– До твоей свадьбы заживёт, – через слёзы улыбнулась Айка.
– Выдумаешь тоже, – отмахнулась от неё. – Матушка сказала, не родился ещё такой дурак.
– Может и ходит, где по белу свету, беды своей пока не знает.
Я шутя замахнулась подушкой. Ей дураки нужны, пусть сама за них замуж и выходит. Не великое дело за спиной мужика всю жизнь прятаться, я себе другой судьбы хотела. И уже почти всё продумала. Вот отдадут родители Всеславу в чужое княжество, грусть их возьмёт по кровинушке, а там, глядишь, и со мной разлучаться не захотят. Так твёрдо я в это верила, что и к шитью приданого ни разу не притронулась.
– Ладно, сиди тут, вышивай свои рубашки. Я одна пойду.
Осталось-то всего два кроля. Не справлюсь я что ли? Да я их за один раз отнесу!
На том и порешили. Айка за нас двоих хлопотала в светлице, а я спасала жизни. Подумаешь, звериные, это для разминки.
Длинноухие вертелись в муфте и никак не хотели сидеть смирно. То ли тесно им было, то ли больно уж весело. Дозорные оглядели меня с головы до пят, похмурились, усы потерли, но пропустили молча. Про княжескую семью, как про покойников: либо хорошо, либо никак.
Осталось всего двор пройти, за ворота шмыгнуть, а там уж и прытью броситься можно.

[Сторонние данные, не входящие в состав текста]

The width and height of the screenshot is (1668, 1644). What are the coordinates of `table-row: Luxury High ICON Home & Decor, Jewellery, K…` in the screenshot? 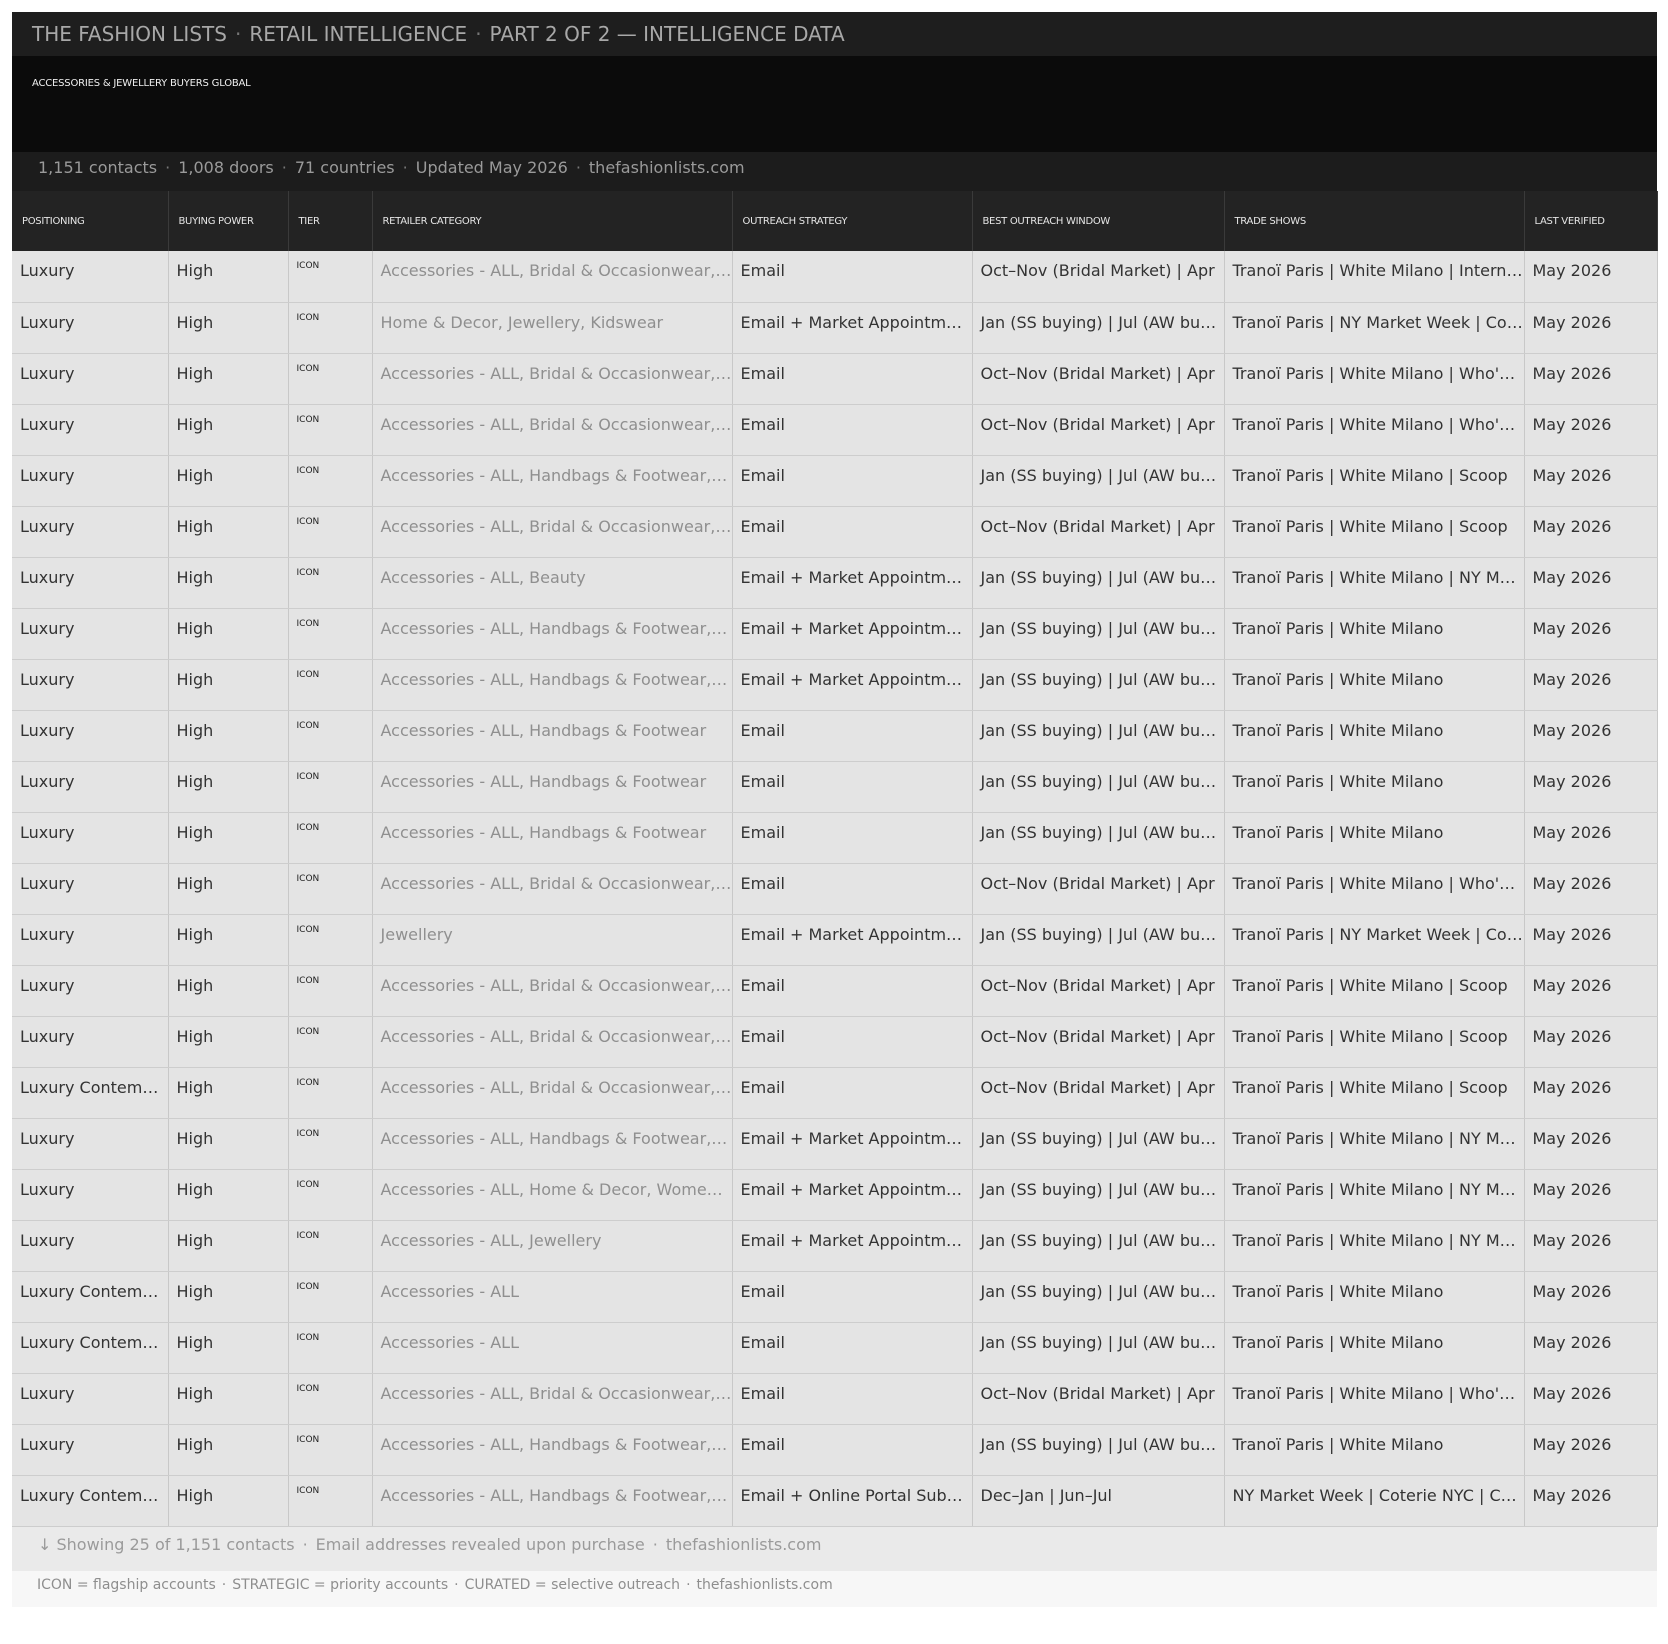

– Тише вы там, – зашипела я на неблагодарных. До ворот рукой подать, а они драться там удумали. Ух, как поймаю сейчас наощупь чьи-то уши, мало не покажется! – Ай!
По иронии судьбы-злодейки, досталось как раз мне. Пока ловила уши одного, второй меня за руку цапнул. Да так я увлеклась нашей потасовкой, что обо всём другом забыла. Не заметила даже, как ворота открылись, гостей привечая. Шла себе, да с кролями в муфте о жизни спорила.
– Уйди с дороги, если жизнь дорога! – гаркнул на меня Прохор, и меня, княжну младшую, под попу коромыслом подтолкнул.
Словно куль с сеном плюхнулась я на обочину, распласталась по земле не по-княжески. А в ворота тем временем обоз въезжал, из-под его копыт меня и вытолкали… да вот только всё равно обидно. Ну, Прохор, бездушный ты старик!
Длинноухие компаньоны мои, почуяв неладное и заслышав ржание лошадей, попытались дать дёру. Косого в последний миг ухватила, а вот братец его прямиком под копыта ускакал. Окаянный, пропадёт ведь и будут все мои труды понапрасну.
Только успел обоз пройти с конниками я на дорогу выскочила. Уж на чудо не надеялась, тушку серую искала.
– Не её потеряла, красавица? – чудо-таки случилось: мне захотелось вышивать рубашки на приданое.
Высокий, светловолосый, голубоглазый. Таких в моих любимых книжках на ратные подвиги отправляют.
– Его, – счастливо улыбнулась, перестав вмиг потирать ушиб. – Это мой кролик. Верни, пожалуйста.
– Был бы твой, знала бы, что это крольчиха, – и улыбка у него такая широкая и заразительная. И нос такой красивый, ну и подумаешь, любопытный до мелочей. – Держи, красавица.
В мои руки перекочевал кроль, крольчиха, то есть, а парень с лихой удалью запрыгнул обратно на своего коня, а может и лошадь, и направился во двор. Я бы ещё долго стояла на дороге и провожала его взглядом, да вовремя заметила Прохора. Если старик увидит у меня в руках пропавших кролей, не миновать мне ещё одной встречи с коромыслом. А если ещё и парень этот увидит, я такого позора не переживу.
Глава 5
Китеж шумел и волновался как разворошенный муравейник. Купцы изгалялись, наряжая свои лавки пёстрыми вывесками и яркими лентами. Город был вычищен до блеска, чего и в самые большие ярмарочные дни не бывало. Это могло означать только одно – со дня на день к князю на поклон прибудут женихи Всеславы и все охочие до зрелищ зеваки.
Воспоминание о белокуром удалом парне, что грело весь день мою девичью фантазию, теперь подёрнулось дымкой тревоги. Может и он с какой свитой приехал? Это полбеды, ежели он только не её предводитель. Надо бы расспросить Людмилу, няня точно знала больше, в этом была вся она.